Rows from a screen grounding dataset

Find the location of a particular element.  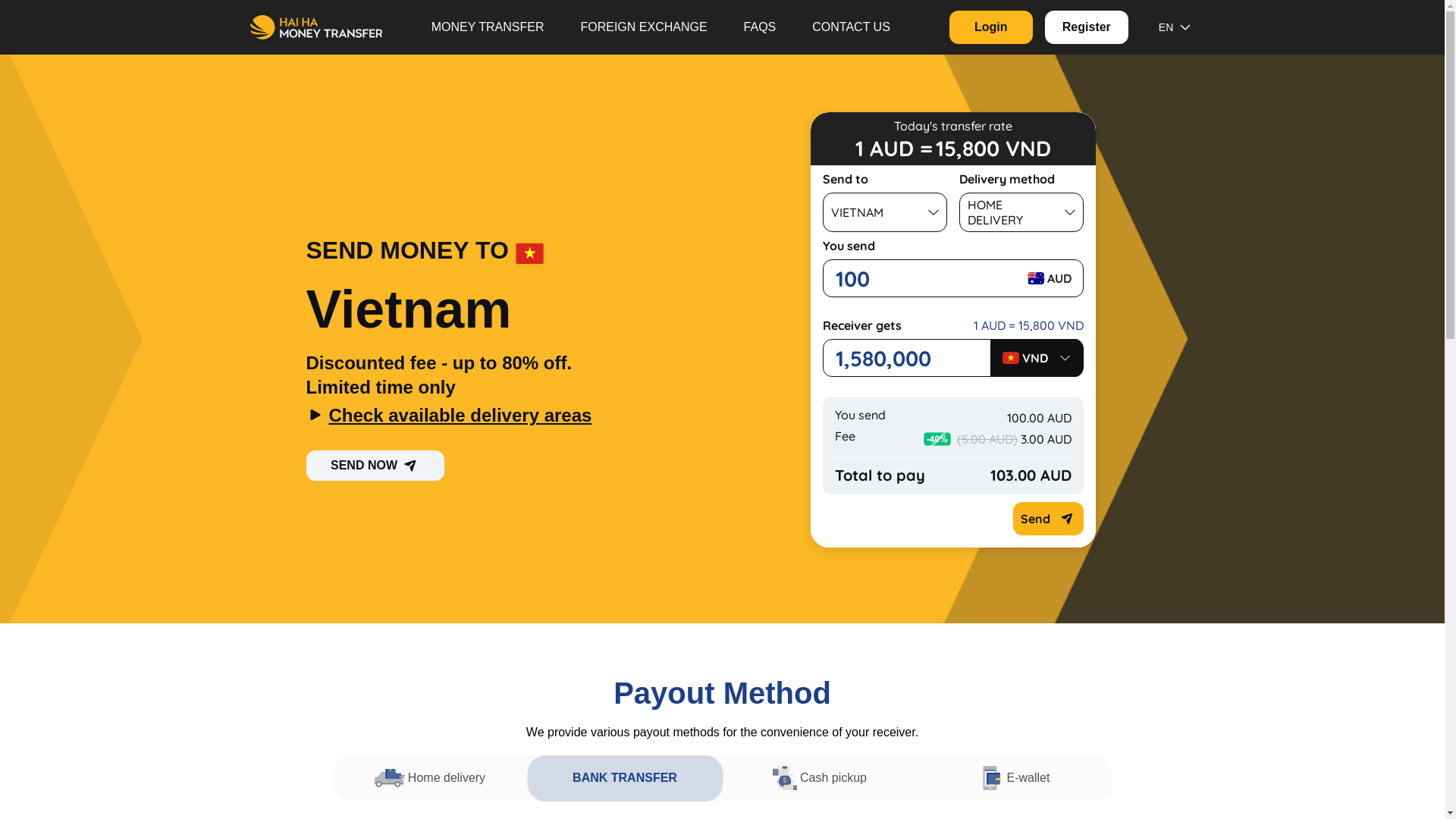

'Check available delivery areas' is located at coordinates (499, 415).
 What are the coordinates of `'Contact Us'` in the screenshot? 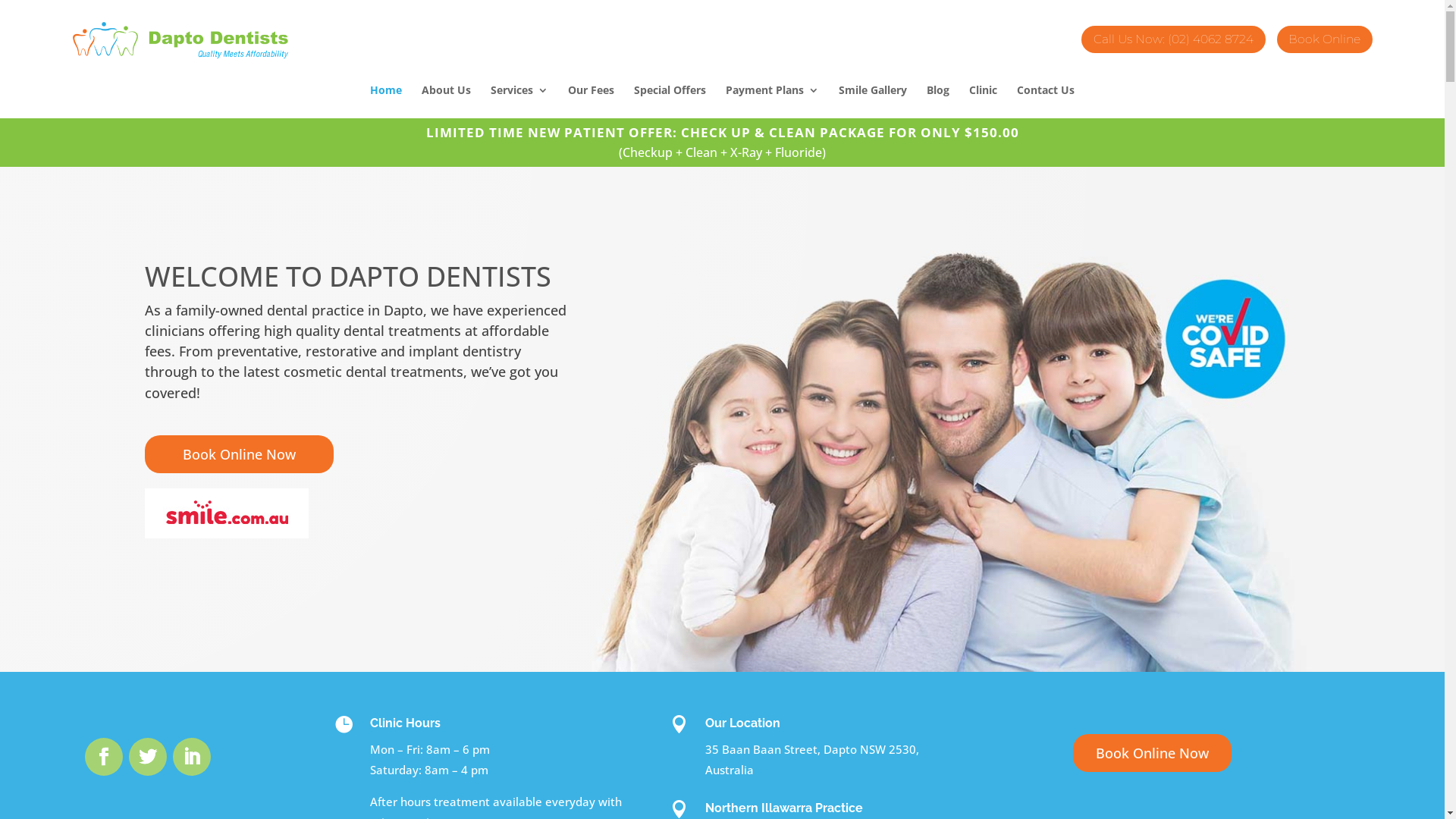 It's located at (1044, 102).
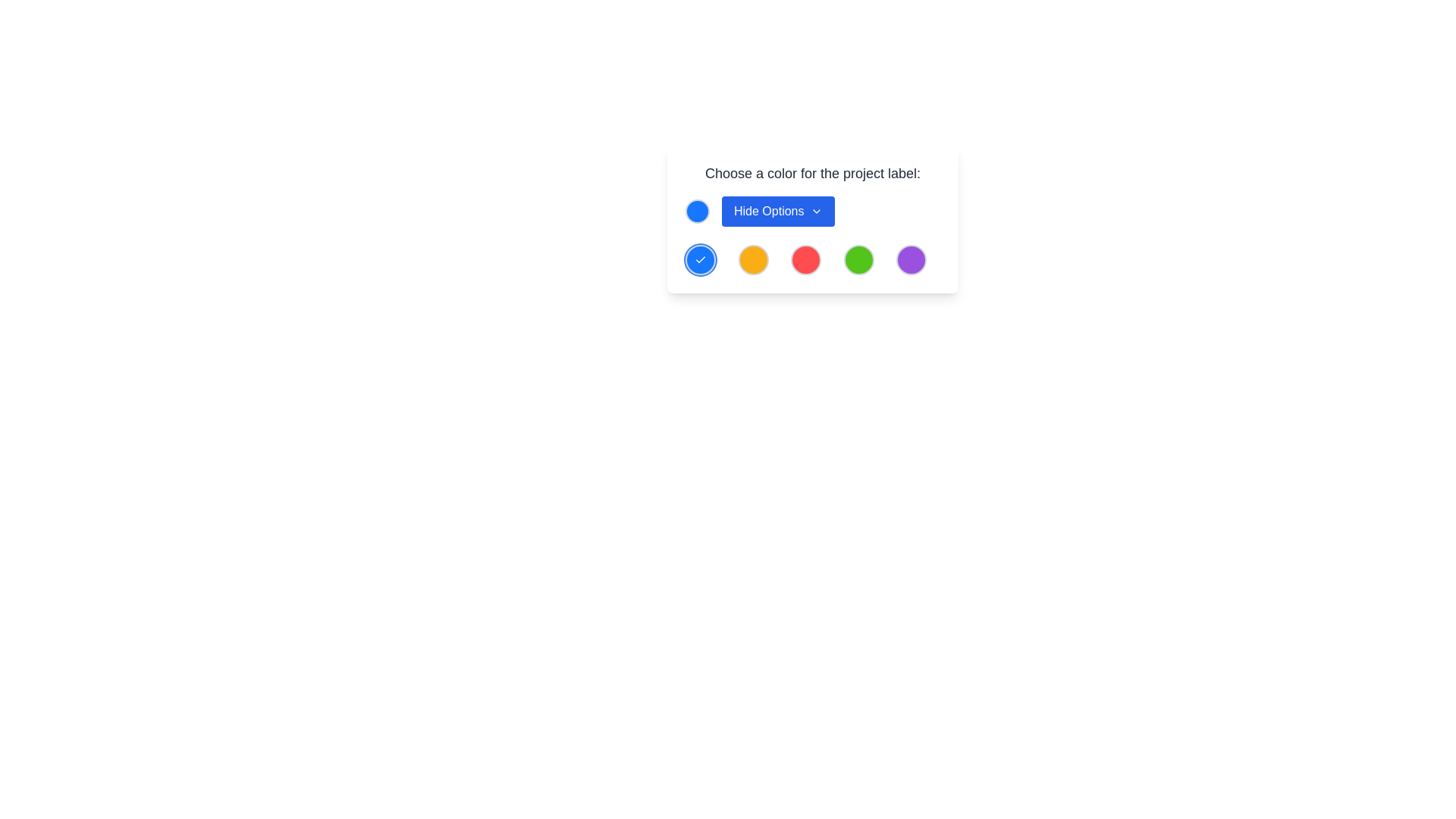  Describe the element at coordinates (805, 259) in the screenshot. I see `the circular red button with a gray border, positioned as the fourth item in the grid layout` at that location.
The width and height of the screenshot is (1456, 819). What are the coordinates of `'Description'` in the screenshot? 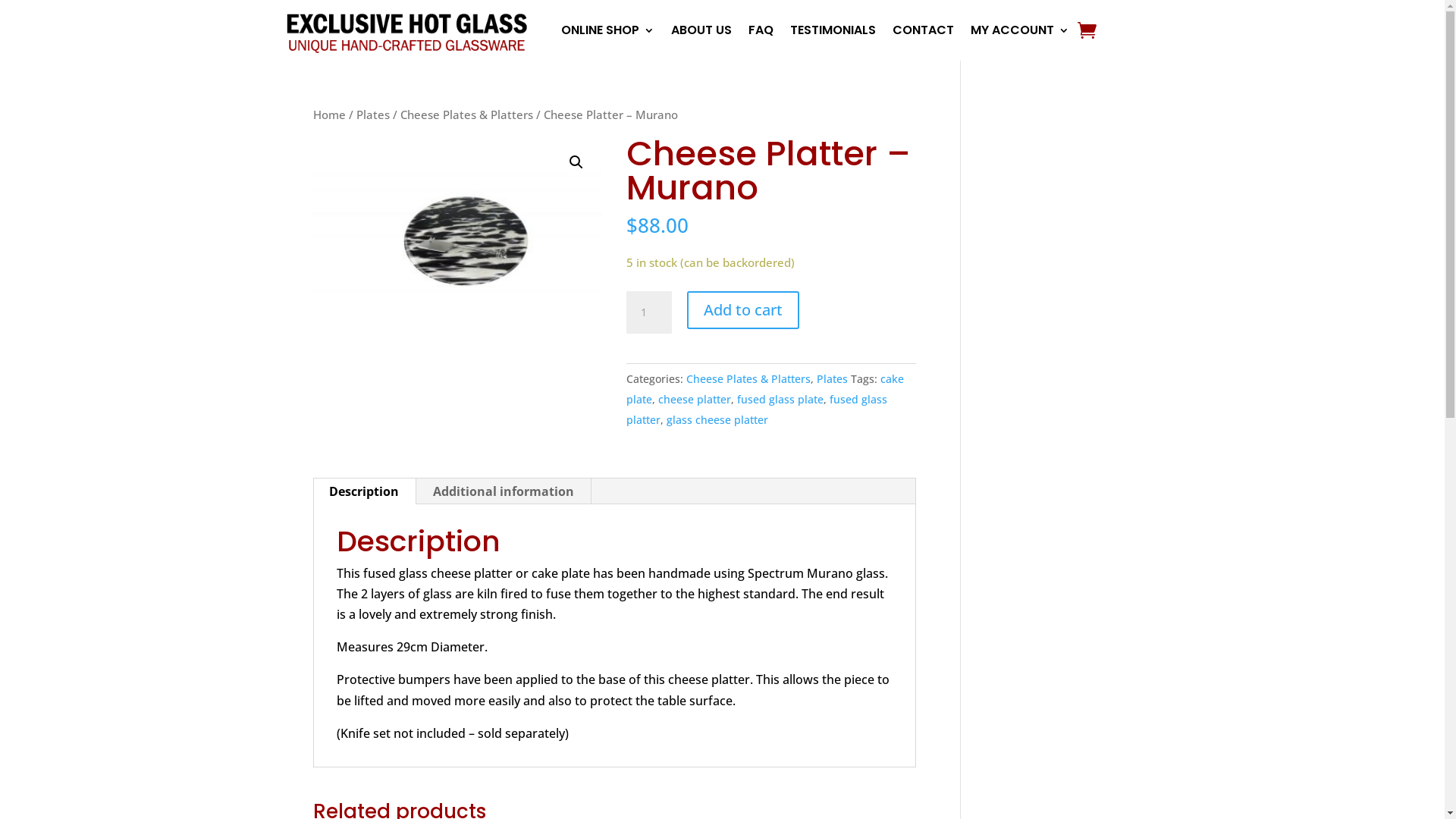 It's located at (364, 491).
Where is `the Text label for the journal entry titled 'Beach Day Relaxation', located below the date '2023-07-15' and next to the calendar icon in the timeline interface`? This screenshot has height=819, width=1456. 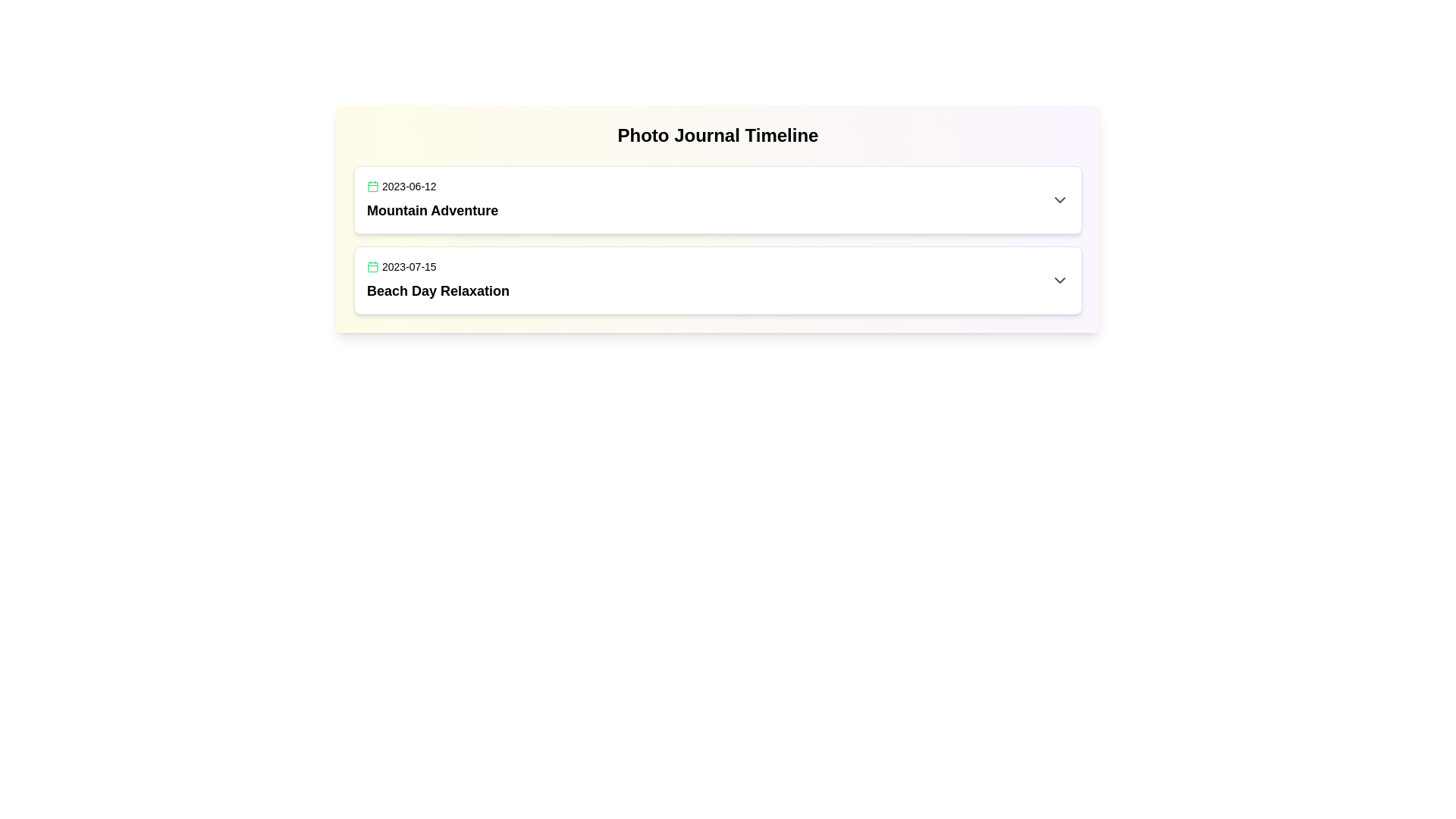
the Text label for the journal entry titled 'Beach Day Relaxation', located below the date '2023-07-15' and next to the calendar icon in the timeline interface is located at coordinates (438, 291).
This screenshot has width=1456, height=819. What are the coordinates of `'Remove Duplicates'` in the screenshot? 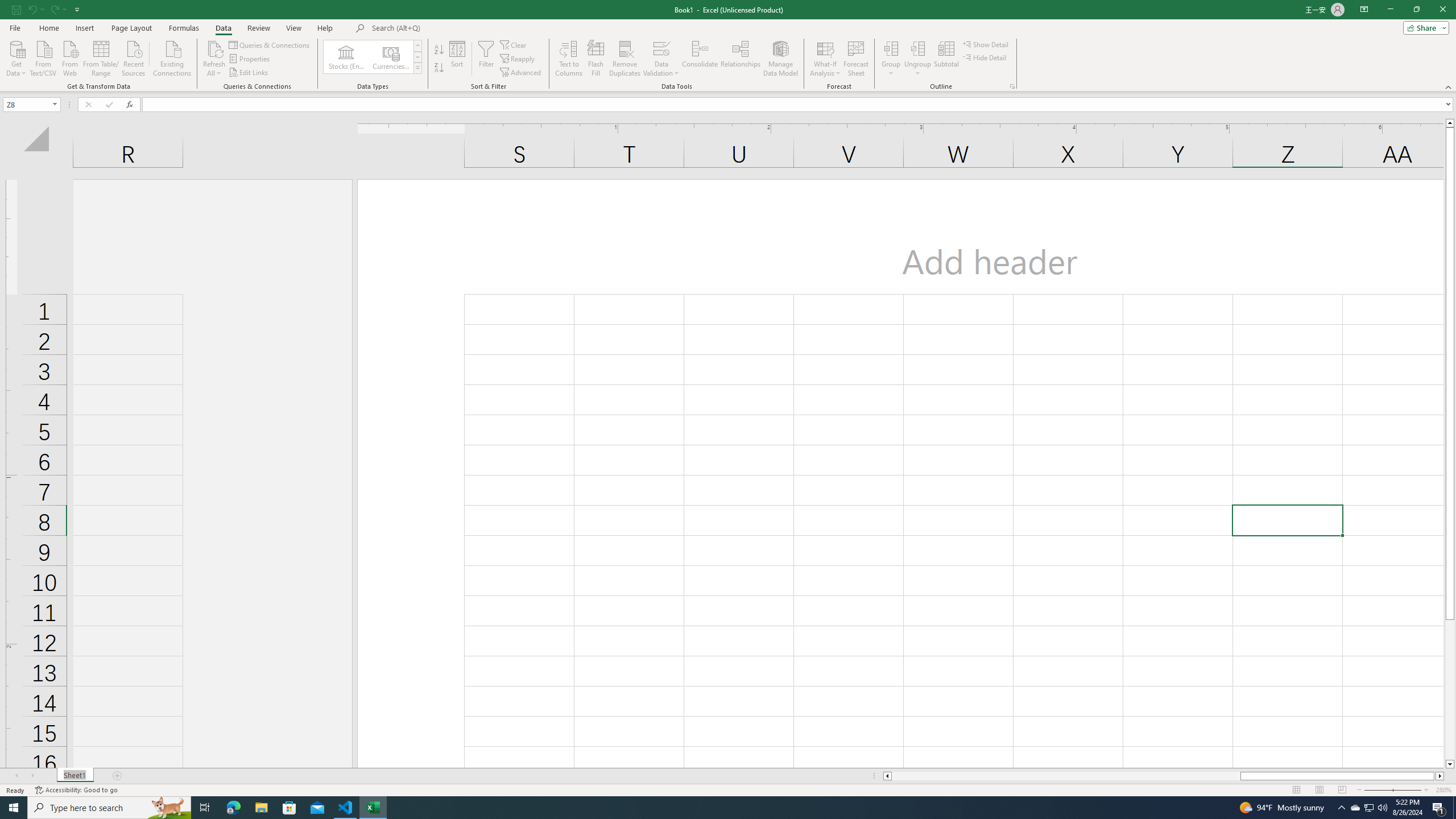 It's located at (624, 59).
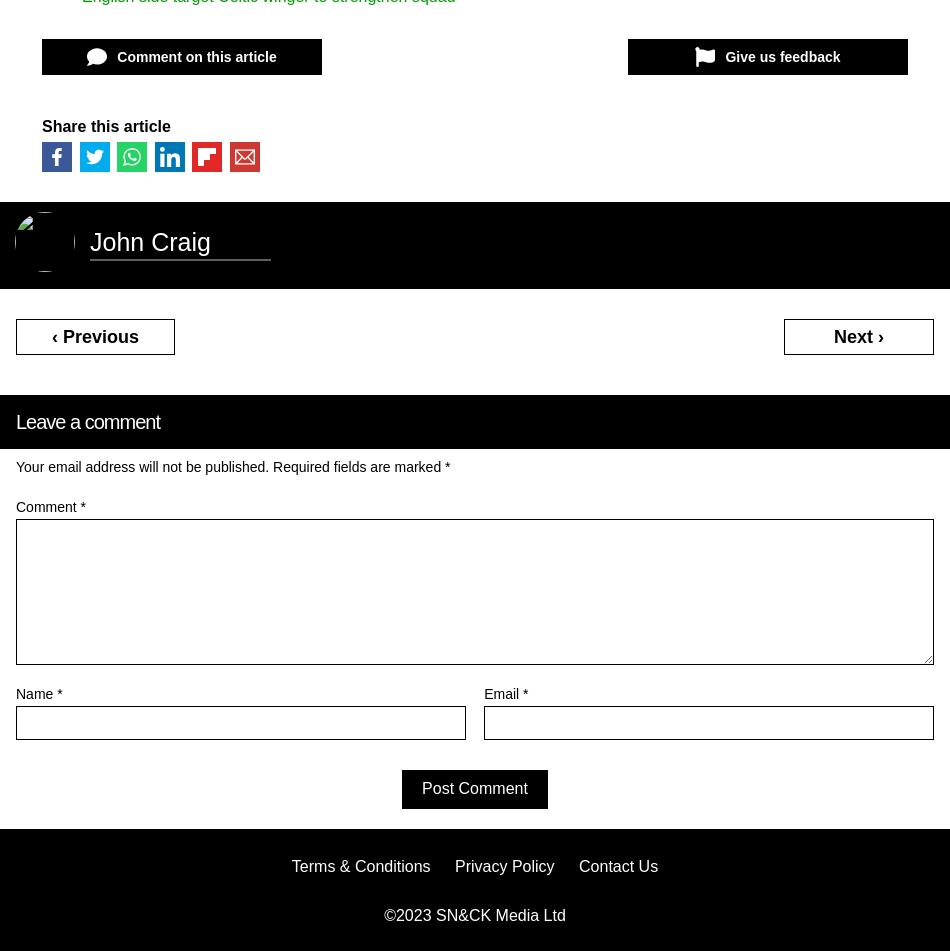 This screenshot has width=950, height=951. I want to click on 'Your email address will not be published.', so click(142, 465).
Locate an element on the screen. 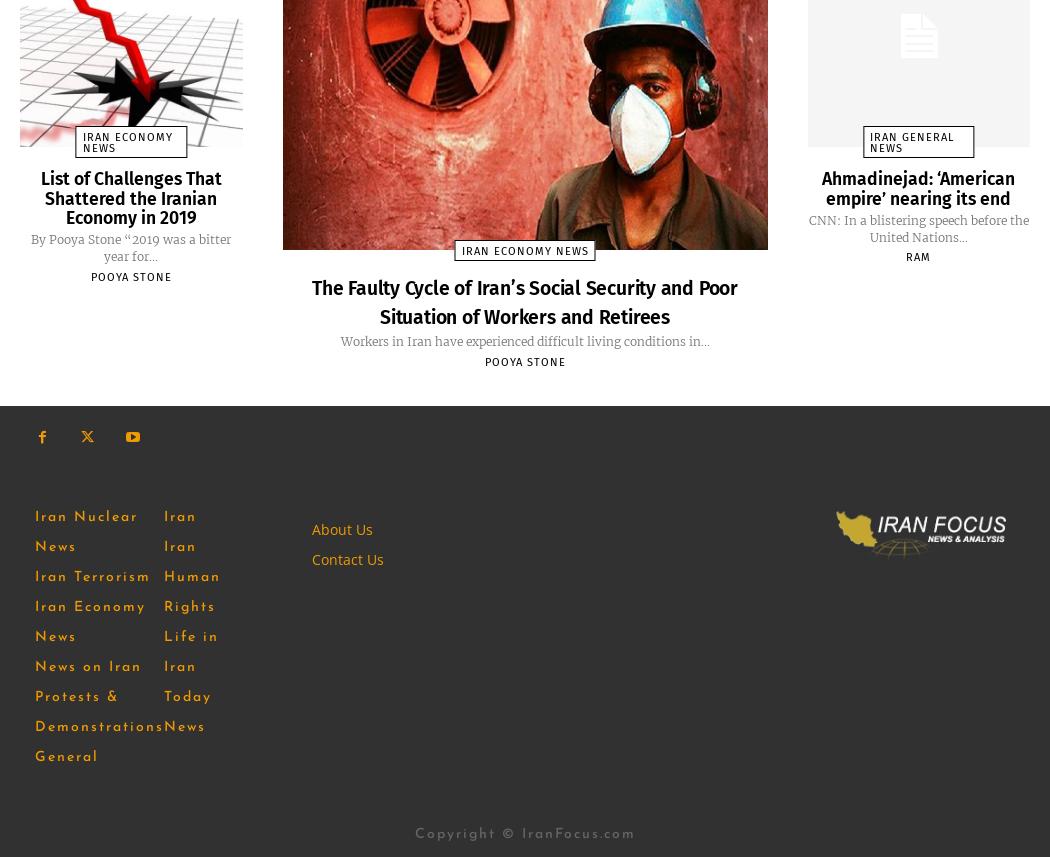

* Short problem *
Can you rewrite the lines of the material above as a numbered list, starting with the line that contains "has height=819, width=1456." and going on through the line that contains "coordinates (438, 291).", with blank lines dropped and the pictures left out?

* Answer to the exercise *
1. Where is `the Text label for the journal entry titled 'Beach Day Relaxation', located below the date '2023-07-15' and next to the calendar icon in the timeline interface`? This screenshot has height=819, width=1456. 
2. the Text label for the journal entry titled 'Beach Day Relaxation', located below the date '2023-07-15' and next to the calendar icon in the timeline interface is located at coordinates (438, 291).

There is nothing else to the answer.